Is it finally uranium's time?

After nearly a decade in the doldrums, uranium may at last be finding its feet (reports MiningNews).
1st April 2021
Resources Rising Stars

After nearly a decade in the doldrums, uranium may at last be finding its feet (reports MiningNews).

COVID-19-related supply disruptions helped trigger a record supply deficit in 2020, sending uranium mining equities skywards, but further bullish signs abound.

Uranium miners UEC and Denison both announced on March 16 they were venturing into the market to buy spot material, the former for 400,000lb and the latter for 2.5Mlb.

On the same day, Kazakh producer Kazatomprom, which controls 40% of the market, flagged the possibility of buying more material from the market.

Meanwhile, uranium ‘holder' Yellow Cake said it was using its recent US$99 million raising to buy more volumes from Kazatomprom, and that it was "actively looking for further selective market opportunities to increase our exposure to the uranium price".

And only yesterday, ASX-listed Boss Energy raised A$60 million to buy 1.25Mlb of uranium.

The combination of these developments triggered an 8% rise in the uranium price to just north of US$30/lb, where it has been hovering since.

But market participants say the combination of a tightening market and rising demand could trigger a much more substantial price rise in the near term.

Panellists on a virtual discussion hosted by Canadian investment bank Canaccord Genuity on the uranium market earlier this month pointed to a number of reasons why they felt a price move was likely over the coming 12 months.

On the demand side, growing urgency around the shift to net zero emissions has seen more countries turn to nuclear power as part of their collective bid to reduce carbon emissions.

"It's all very well and good saying that we're going to invest however many trillion in new wind farms and new solar plants, but we need a pretty quick fix today, which is carbon free," said one London-based analyst who wished to remain anonymous.

"Let's be clear, there is almost nothing better than nuclear for the space it takes and the amount of power it generates. So therefore, it has got to be something that's at least a part of the conversation," added the analyst.

According to the World Nuclear Association, about 100 reactors with a combined capacity of 110GW are either on order or planned worldwide, with over 300 more proposed.

Central to the growth is Asia - particularly China, which plans to expand its nuclear fleet to 70GW by 2025 - up from 47.5GW at present - as part of its 14th Five Year Plan.

In the US, there are signs of a more supportive stance, with a shift to bipartisan support for nuclear.

Other Western nations including France and Germany have faced challenges in their efforts to scale back nuclear.

France has already pushed back its plans to reduce its dependency on nuclear, while Germany's attempt to exit from atomic energy sent emissions skyrocketing after the country was forced to ramp up its coal fired power stations to plug the generation gap.
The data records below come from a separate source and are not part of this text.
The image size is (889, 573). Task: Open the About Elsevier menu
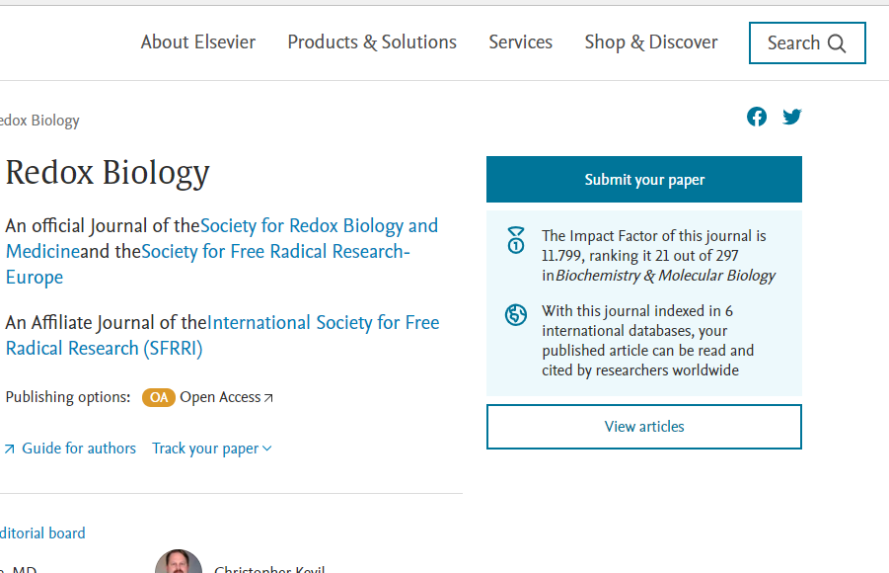pyautogui.click(x=197, y=42)
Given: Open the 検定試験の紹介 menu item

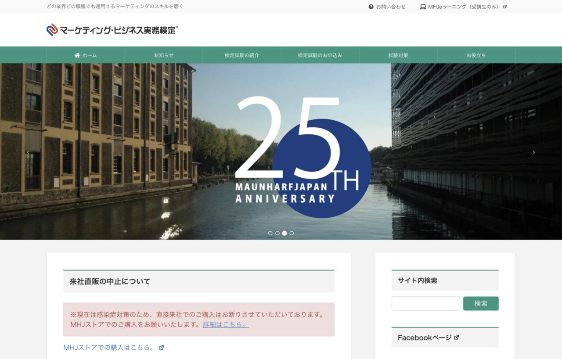Looking at the screenshot, I should tap(241, 55).
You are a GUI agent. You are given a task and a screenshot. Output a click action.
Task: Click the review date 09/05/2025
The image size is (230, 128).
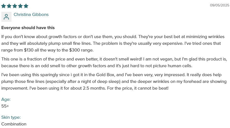220,5
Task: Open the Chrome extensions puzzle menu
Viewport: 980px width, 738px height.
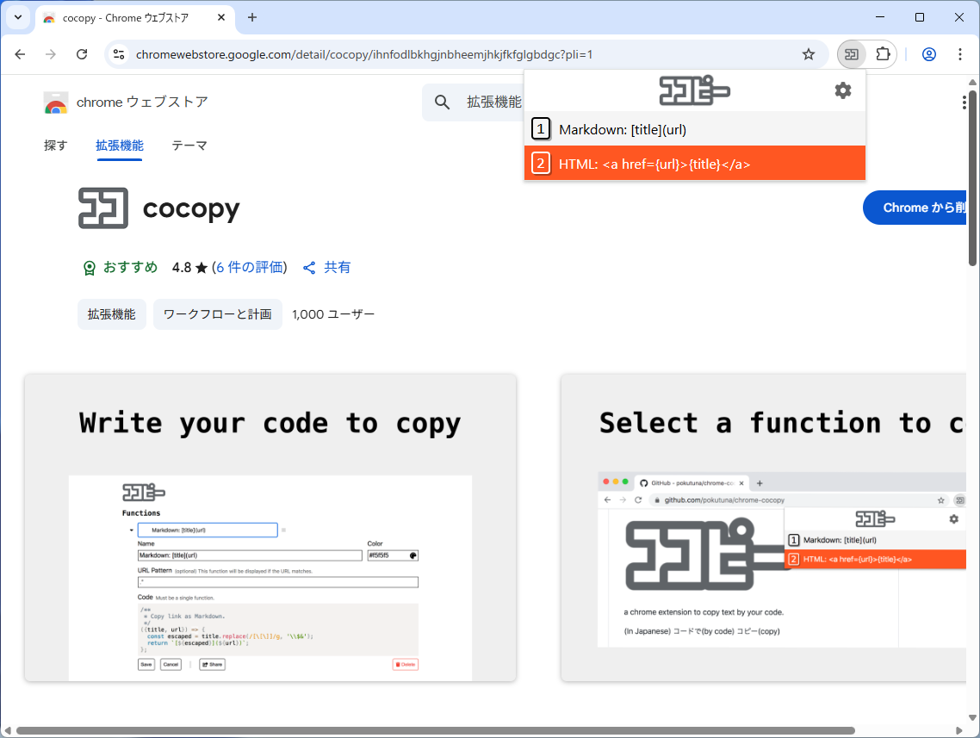Action: coord(884,53)
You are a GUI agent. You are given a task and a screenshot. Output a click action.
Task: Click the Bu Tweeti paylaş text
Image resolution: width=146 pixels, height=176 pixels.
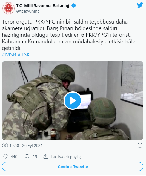click(x=66, y=157)
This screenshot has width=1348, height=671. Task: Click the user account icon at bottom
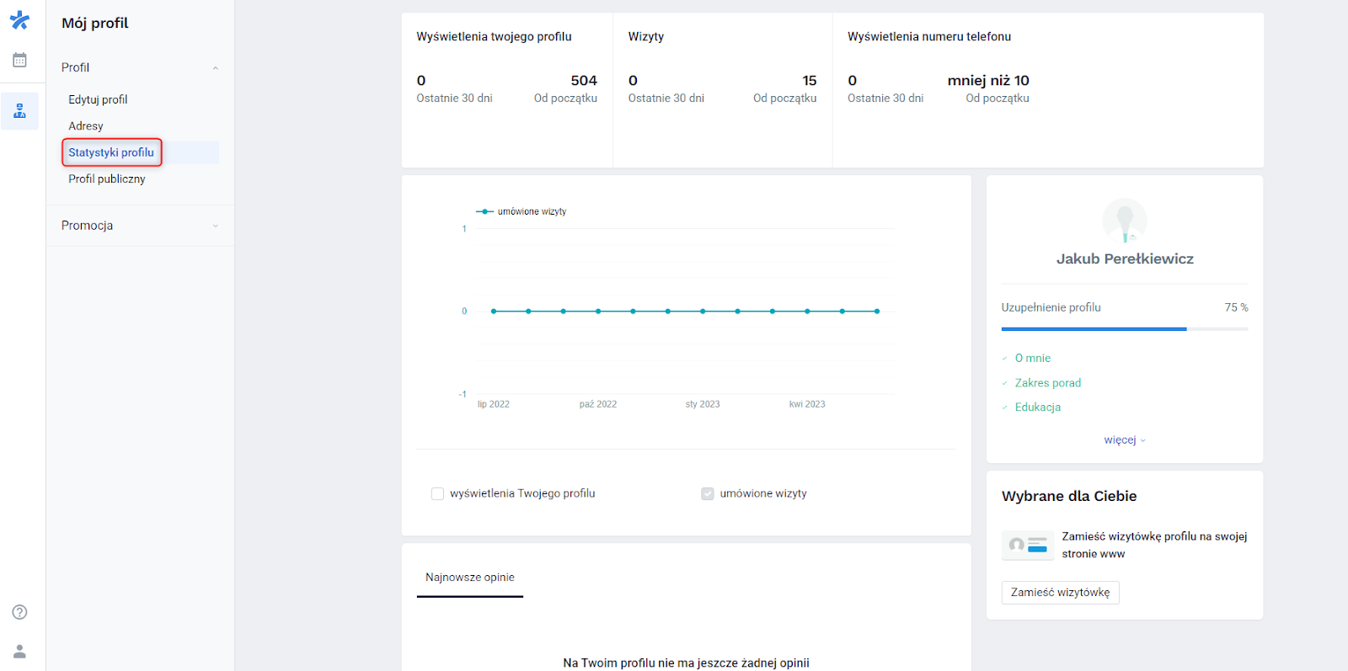[19, 652]
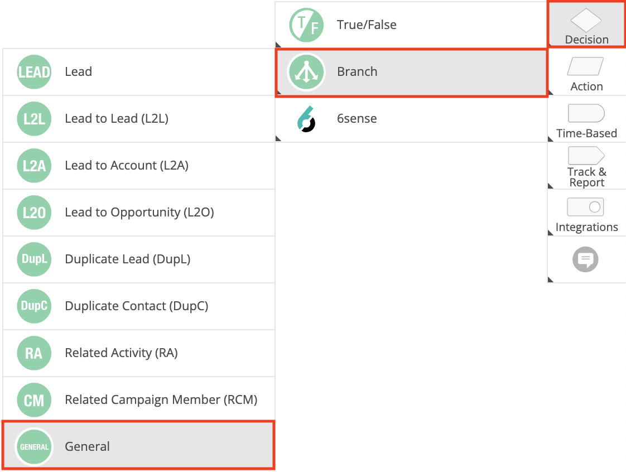
Task: Click the True/False T/F icon
Action: click(x=306, y=25)
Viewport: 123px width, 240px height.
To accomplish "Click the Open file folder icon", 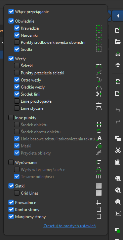I will 118,42.
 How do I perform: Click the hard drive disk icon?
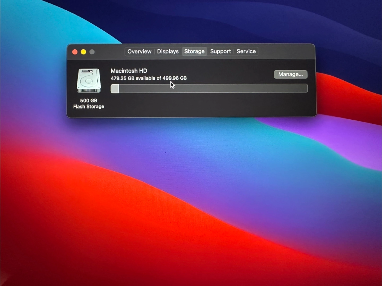point(89,81)
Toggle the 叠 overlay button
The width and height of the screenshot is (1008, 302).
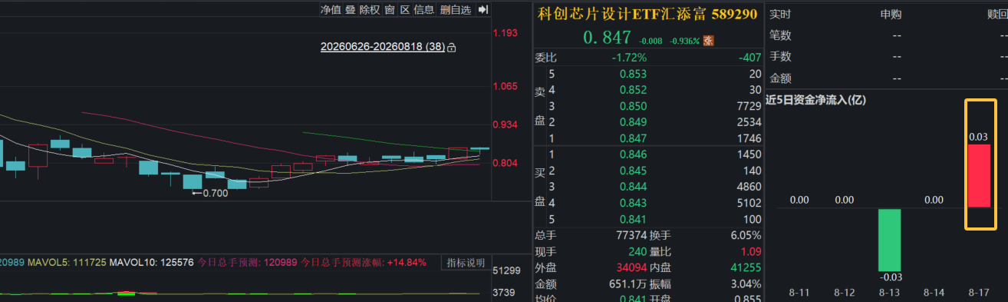[350, 9]
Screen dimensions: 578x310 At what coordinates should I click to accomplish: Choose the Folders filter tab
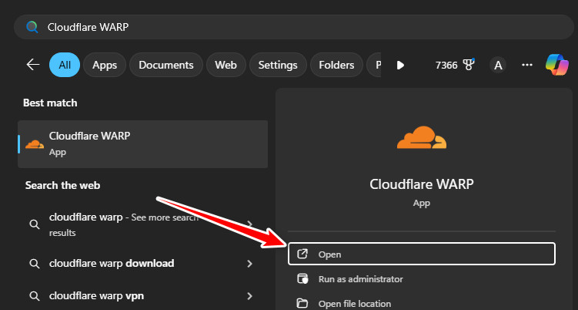[336, 66]
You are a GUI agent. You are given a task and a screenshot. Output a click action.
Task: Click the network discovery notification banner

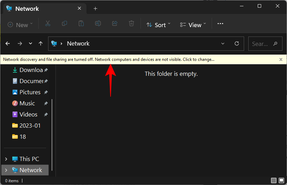pos(109,59)
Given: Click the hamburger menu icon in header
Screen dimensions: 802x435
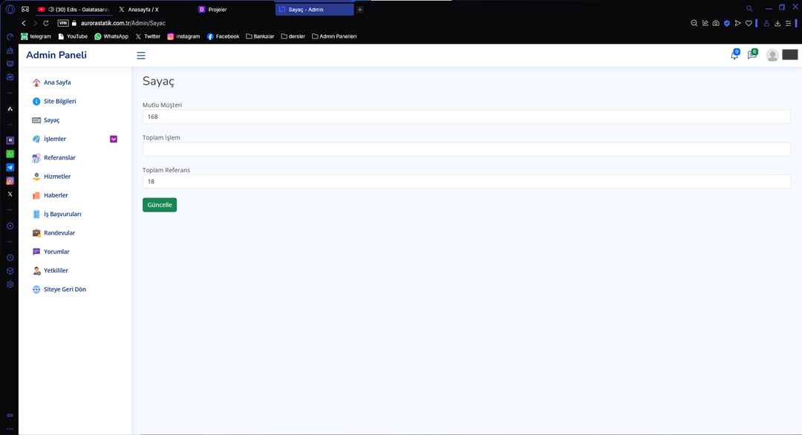Looking at the screenshot, I should [x=141, y=56].
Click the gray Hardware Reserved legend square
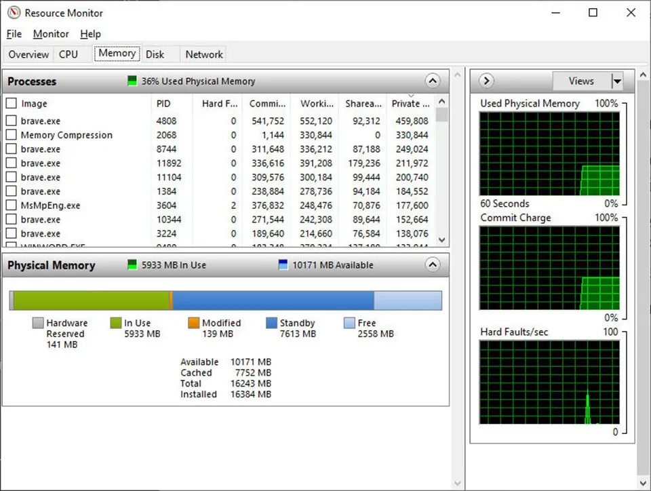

Canaccord itself said with climate change at the forefront of government policy, "sentiment for the uranium market has improved dramatically over the last 12 months, in our view".

On the supply side, uranium prices well below marginal costs - together with an absence of long-term contracts at prices high enough to produce economic pounds - have made life difficult for producers.

With uranium mines such as Ranger in Australia (shut down in January) and Cominak in Niger (set to close at the end of this month) coming offline, and a lack of investment in new mine supply, the state of future supply is looking "very fragile", said Canaccord.

"This fragility is becoming more apparent as secondary supply markets, such as carry trade and underfeeding, become less attractive (as spot prices rise)," the bank continued.

While panellists on the discussion said the presence of long-term contracts had masked the gulf between spot prices and production costs, they expect the situation to change as utilities are left with no choice but to pile back into the market over the course of 2021 to begin large scale contracting.

"This is already happening behind the scenes even if some of those deals are not yet public," said Canaccord.

"With significant supply having already been removed from the market, and a slow ability to respond by producers, this is expected to be a tighter environment than what we have seen over the last decade."